Die Tafeln 8–9 umfassen das Strafrecht bzw. öffentliches Recht (ius publicum). Sie beinhalten den Grundsatz, Gleiches mit Gleichem zu vergelten (Tf. 8,2), erlauben die Tötung im Falle von nächtlichem Diebstahl (Tf. 8,12), legen für Darlehen einen Zinssatz von 8 1/3 % fest (Tf. 8,18a), begründen ein Treueverhältnis zwischen Patronen und Klienten (Tf. 8,21) und verbieten nächtliche Zusammenrottungen (Tf. 8,26). Tafel 10 bezieht sich auf das Sakralrecht (ius sacrum) und begrenzt den Aufwand bei Begräbnissen, wobei diese außerhalb der Stadt stattfinden müssen. Die Tafeln 11–12 haben verschiedene weitere Gegenstände zum Inhalt, darunter das angebliche Eheverbot zwischen Plebejern und Patriziern (Tf. 11,1). Die beiden letzten Tafeln sollen allerdings erst im Jahre 450 v. Chr. von einem zweiten, nicht nur mit Patriziern besetzten Dezemvirat festgelegt worden sein (MRR 1,46 f.).
Der Inhalt der zwölf Tafeln zeigt Überreste von Selbsthilfe, Privatrache und Vergeltung, die bis dahin an der Tagesordnung waren. Die privaten Belange wurden nun aber ins Gemeinwesen eingeordnet und dienten der Aufrechterhaltung des inneren Friedens. Durch das Prozessrecht erscheint die Stadt als eigentliche Rechtsgemeinschaft und schafft Rechtssicherheit. Das Zwölftafelgesetz bildete dennoch keine umfassende, homogene Satzung und stellte auch keine Neuordnung dar, sodass es sich vielmehr um eine Aufzeichnung des Gewohnheitsrechts handelte. Regelungen in Bezug auf eine Gerichtsverfassung und die politische Ordnung wurden ausgeklammert. Während die Rechtskenntnis bis dahin ein Privileg der patrizischen Priester gewesen war, wurde das Recht jetzt aber öffentlich.

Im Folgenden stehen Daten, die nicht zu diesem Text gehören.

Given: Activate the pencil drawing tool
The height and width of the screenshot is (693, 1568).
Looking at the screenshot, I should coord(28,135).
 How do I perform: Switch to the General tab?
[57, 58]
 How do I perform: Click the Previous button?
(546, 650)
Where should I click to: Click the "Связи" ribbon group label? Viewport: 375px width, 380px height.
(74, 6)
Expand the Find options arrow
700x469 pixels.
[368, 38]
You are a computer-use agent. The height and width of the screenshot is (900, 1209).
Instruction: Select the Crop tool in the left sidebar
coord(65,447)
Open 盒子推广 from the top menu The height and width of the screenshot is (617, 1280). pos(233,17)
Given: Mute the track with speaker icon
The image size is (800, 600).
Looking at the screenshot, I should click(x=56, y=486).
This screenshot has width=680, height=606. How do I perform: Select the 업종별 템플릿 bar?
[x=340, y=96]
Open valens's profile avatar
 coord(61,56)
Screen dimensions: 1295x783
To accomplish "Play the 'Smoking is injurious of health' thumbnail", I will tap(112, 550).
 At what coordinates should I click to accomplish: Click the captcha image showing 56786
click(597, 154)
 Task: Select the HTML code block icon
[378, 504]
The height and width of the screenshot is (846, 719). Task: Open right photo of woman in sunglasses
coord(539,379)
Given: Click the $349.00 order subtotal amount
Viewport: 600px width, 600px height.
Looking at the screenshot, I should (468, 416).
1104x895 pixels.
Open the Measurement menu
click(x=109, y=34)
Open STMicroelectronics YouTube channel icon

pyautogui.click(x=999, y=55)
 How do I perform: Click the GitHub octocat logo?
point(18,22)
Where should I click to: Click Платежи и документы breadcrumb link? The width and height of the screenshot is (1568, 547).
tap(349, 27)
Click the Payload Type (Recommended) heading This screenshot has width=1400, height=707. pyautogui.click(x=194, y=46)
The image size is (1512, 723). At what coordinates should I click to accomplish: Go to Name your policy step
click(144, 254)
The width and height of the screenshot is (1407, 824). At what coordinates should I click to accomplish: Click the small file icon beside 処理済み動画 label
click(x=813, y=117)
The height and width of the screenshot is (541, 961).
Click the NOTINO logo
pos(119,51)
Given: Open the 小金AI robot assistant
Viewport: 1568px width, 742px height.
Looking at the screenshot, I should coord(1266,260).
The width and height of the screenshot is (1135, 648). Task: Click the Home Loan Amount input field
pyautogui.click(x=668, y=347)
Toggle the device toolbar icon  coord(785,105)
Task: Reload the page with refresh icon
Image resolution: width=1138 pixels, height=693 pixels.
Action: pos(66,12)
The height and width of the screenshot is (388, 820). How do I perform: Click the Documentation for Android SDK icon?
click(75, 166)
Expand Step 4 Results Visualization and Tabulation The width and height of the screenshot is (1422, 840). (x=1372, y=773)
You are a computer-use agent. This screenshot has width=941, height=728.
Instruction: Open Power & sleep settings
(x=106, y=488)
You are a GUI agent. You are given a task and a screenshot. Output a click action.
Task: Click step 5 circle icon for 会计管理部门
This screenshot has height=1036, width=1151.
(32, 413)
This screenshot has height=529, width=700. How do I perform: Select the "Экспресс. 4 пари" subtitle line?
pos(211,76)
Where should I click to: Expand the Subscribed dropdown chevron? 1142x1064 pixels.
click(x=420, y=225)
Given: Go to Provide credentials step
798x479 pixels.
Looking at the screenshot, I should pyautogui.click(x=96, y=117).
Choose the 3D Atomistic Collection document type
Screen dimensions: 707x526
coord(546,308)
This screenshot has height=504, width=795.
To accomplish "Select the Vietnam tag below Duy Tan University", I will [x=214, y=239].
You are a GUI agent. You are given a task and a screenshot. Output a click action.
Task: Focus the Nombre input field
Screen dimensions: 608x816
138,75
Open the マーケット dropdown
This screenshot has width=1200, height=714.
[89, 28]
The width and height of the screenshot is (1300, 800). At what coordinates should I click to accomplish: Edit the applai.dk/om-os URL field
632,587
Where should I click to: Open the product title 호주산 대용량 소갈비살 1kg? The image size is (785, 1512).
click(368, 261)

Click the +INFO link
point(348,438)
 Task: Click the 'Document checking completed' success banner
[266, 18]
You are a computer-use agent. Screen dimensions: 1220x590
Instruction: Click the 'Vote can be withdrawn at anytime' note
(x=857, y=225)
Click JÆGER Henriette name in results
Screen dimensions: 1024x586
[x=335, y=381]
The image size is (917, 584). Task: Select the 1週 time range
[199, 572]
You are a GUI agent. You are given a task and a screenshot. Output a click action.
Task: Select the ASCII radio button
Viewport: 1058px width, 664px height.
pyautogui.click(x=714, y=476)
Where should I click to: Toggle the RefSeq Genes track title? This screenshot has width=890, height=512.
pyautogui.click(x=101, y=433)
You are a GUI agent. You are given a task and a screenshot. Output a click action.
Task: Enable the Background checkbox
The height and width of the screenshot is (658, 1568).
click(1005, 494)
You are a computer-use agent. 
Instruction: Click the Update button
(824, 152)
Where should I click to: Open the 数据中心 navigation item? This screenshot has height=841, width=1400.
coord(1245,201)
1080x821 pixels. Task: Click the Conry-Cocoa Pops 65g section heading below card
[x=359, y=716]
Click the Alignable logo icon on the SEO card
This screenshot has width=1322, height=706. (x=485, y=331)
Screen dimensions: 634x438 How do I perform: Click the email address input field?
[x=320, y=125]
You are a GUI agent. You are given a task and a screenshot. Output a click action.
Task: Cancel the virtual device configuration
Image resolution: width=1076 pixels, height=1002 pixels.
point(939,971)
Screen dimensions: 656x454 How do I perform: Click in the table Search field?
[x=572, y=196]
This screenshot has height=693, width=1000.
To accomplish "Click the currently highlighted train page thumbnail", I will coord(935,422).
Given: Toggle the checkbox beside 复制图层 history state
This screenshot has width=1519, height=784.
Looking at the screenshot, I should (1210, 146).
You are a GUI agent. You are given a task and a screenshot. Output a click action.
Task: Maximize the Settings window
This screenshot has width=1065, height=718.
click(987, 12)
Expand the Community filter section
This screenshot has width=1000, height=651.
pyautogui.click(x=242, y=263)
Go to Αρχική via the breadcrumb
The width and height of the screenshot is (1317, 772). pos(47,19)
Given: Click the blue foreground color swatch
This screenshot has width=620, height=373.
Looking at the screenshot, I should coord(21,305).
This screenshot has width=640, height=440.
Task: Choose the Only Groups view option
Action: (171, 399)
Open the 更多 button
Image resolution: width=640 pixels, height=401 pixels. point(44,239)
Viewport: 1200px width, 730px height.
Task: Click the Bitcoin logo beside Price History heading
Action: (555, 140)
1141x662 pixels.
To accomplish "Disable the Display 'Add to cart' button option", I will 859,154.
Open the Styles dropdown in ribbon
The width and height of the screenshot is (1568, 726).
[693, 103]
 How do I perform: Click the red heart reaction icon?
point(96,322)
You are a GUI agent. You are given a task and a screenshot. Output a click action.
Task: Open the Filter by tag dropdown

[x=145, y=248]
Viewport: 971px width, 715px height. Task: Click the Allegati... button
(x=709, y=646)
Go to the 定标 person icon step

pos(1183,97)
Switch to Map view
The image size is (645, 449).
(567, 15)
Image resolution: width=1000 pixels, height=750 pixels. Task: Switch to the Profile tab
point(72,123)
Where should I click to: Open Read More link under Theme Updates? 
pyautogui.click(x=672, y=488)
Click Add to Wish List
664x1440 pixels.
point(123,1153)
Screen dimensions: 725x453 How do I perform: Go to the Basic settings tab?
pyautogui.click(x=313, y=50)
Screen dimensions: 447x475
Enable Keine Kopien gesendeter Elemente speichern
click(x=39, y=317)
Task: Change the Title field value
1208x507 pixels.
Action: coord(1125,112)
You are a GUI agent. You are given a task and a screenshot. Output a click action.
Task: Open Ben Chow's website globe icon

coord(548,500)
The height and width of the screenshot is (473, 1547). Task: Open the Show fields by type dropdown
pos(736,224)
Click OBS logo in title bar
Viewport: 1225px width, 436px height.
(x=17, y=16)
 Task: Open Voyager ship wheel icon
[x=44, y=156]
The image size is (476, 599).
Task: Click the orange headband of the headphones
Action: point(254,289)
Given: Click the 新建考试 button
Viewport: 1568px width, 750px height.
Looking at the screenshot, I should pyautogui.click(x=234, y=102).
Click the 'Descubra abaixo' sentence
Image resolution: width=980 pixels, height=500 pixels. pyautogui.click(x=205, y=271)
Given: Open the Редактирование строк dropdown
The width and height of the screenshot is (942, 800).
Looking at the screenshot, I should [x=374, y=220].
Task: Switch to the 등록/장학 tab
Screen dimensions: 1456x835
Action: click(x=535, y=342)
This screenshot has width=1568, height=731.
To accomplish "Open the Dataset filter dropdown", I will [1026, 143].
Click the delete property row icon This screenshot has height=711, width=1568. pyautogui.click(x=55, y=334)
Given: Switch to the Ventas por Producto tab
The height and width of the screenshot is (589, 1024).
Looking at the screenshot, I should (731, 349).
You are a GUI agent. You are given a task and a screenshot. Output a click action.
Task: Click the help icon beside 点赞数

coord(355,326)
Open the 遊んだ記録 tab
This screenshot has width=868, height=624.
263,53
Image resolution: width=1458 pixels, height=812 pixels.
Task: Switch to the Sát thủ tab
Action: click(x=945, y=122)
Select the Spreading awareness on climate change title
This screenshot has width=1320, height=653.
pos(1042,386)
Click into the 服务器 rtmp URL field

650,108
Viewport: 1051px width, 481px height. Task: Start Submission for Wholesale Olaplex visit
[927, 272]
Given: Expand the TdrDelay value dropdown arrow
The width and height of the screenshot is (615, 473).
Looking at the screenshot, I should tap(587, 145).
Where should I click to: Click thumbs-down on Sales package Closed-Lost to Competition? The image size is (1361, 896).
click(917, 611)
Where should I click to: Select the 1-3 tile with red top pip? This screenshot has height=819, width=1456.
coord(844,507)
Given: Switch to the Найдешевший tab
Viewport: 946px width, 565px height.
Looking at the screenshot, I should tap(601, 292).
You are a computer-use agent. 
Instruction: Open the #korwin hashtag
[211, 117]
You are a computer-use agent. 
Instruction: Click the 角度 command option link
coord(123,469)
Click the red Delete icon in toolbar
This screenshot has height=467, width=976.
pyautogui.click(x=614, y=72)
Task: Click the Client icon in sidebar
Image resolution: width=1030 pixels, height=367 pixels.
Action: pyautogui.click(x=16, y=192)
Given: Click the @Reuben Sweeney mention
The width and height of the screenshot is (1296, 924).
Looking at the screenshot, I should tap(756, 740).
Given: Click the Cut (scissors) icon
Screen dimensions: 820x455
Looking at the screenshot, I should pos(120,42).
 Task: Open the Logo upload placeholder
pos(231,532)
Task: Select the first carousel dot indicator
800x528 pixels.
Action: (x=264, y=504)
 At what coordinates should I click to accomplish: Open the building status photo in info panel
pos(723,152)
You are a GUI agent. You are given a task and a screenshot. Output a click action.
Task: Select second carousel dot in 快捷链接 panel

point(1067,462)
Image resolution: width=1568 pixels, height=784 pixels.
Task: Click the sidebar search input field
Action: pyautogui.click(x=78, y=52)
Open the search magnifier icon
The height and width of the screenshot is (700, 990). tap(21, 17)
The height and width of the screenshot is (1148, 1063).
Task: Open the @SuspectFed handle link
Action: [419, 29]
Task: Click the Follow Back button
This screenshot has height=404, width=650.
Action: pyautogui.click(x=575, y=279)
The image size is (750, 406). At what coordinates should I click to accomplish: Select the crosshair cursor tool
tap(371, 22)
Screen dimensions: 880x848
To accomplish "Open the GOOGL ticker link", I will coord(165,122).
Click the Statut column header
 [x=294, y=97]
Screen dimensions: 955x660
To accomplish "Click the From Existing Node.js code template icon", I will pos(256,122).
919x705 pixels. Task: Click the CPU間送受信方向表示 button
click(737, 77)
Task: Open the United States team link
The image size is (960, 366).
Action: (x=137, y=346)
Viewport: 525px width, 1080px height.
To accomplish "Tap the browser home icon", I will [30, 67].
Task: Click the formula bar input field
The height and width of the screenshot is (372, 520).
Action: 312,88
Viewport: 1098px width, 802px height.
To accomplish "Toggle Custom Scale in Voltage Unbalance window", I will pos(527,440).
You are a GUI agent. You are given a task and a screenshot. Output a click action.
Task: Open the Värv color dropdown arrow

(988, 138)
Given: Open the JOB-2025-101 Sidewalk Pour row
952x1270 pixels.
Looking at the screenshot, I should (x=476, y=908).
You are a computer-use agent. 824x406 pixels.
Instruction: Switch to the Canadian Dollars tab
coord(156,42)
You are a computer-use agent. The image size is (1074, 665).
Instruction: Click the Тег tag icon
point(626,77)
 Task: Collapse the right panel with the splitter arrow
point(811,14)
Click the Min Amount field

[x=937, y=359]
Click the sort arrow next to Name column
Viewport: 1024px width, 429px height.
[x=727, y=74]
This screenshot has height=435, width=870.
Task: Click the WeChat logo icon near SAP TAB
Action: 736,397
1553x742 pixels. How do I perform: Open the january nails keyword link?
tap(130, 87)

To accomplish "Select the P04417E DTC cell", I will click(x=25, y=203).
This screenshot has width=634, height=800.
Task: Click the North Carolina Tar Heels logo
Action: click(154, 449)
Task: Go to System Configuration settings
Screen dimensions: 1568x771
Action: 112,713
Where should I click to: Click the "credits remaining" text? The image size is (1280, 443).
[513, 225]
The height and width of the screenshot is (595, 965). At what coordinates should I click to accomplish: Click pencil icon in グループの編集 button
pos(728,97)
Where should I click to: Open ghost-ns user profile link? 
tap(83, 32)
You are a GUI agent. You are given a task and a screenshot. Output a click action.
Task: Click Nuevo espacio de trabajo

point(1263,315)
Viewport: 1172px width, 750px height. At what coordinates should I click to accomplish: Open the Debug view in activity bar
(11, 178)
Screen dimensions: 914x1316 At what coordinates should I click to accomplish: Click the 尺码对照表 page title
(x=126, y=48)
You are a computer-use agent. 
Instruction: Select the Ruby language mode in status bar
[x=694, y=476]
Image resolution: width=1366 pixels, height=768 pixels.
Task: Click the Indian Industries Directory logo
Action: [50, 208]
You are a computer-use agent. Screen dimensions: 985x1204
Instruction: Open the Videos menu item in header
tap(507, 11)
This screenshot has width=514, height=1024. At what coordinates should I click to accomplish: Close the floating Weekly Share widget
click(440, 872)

Das Gesetz kennt eine grundlegende Unterscheidung von assidui (Grundbesitzer) und proletarii (Besitzlose; Tf. 1,4), was anfänglich wohl der Einteilung in das Heeresaufgebot der Schwerbewaffneten (classis) und der Leichtbewaffneten (infra classem) entsprach. Im Weiteren wird auch zwischen Patronen und Klienten (Tf. 8,21) unterschieden, nicht aber zwischen Patriziern und Plebejern. Diese treten nur in Tafel 11,1 auf, wo das Eheverbot zwischen den beiden Gruppen erwähnt wird, was jedoch ein erst später verfasster Einschub sein dürfte.8 Die zwölf Tafeln spiegeln insgesamt eine differenzierte Gesellschaft mit einer timokratischen Ordnung wider, bei der nicht die Geburt entscheidend war. Auch wenn die sozialen Verhältnisse nicht infrage gestellt wurden, sollte Rechtsgleichheit für alle Bürger bestehen. Damit war zugleich ein wesentlicher Fortschritt im Hinblick auf die Verfestigung der Gesellschaft erreicht.
Nach der Verabschiedung des Zwölftafelgesetzes erfolgte im Jahre 449 v. Chr. angeblich der zweite Aufstand der Plebejer (secessio plebis). Das zweite Dezemvirat unter der Führung des Patriziers Ap. Claudius sei nämlich nicht zurückgetreten, obwohl seine Aufgabe, die Ergänzung der ursprünglich zehn Tafeln, erledigt war. Dazu kam das tyrannische Gebaren der Zehnmänner. Es soll ein Übergriff des Ap. Claudius auf ein plebejisches Mädchen namens Verginia erfolgt sein, die an die vergewaltigte Patrizierin Lucretia am Ende der Königszeit erinnert (Liv. 3,44 f.). Daraufhin zogen sich die plebejischen Soldaten zunächst auf den Aventin, dann zusammen mit der Plebs auf den Mons Sacer zurück (Liv. 3,50,11–13. 52,3). Die Dezemvirn wurden zur Abdankung gezwungen, sodass es angeblich zur Wiedereinsetzung von Konsuln und Volkstribunen kam (Liv. 3,54,9–15; MRR 1,47–49).
Die Geschichte präsentiert sich insgesamt als annalistische Ausschmückung, denn das zweite Dezemvirat folgt ganz dem Triumvirat des Octavian, Antonius und Lepidus vom Jahre 43 v. Chr. (triumviri rei publicae constituendae). Dieses war auf fünf Jahre festgelegt, trat aber ebenfalls nicht zurück.9 Zu vermuten ist zudem, dass sich hinter dem Dezemvirat eine frühe Auseinandersetzung um das Volkstribunat und dessen Gerichtsbarkeit verbirgt. Diese sollte in Kapitalfällen nicht mehr vor der plebejischen Versammlung, sondern vor den patrizisch-plebejischen Centuriatcomitien ausgetragen werden. Im Gegenzug hatten die Patrizier damals wohl offiziell die sacrosanctitas (Unverletzlichkeit) der Volkstribunen anzuerkennen (Liv. 3,55,6 f.).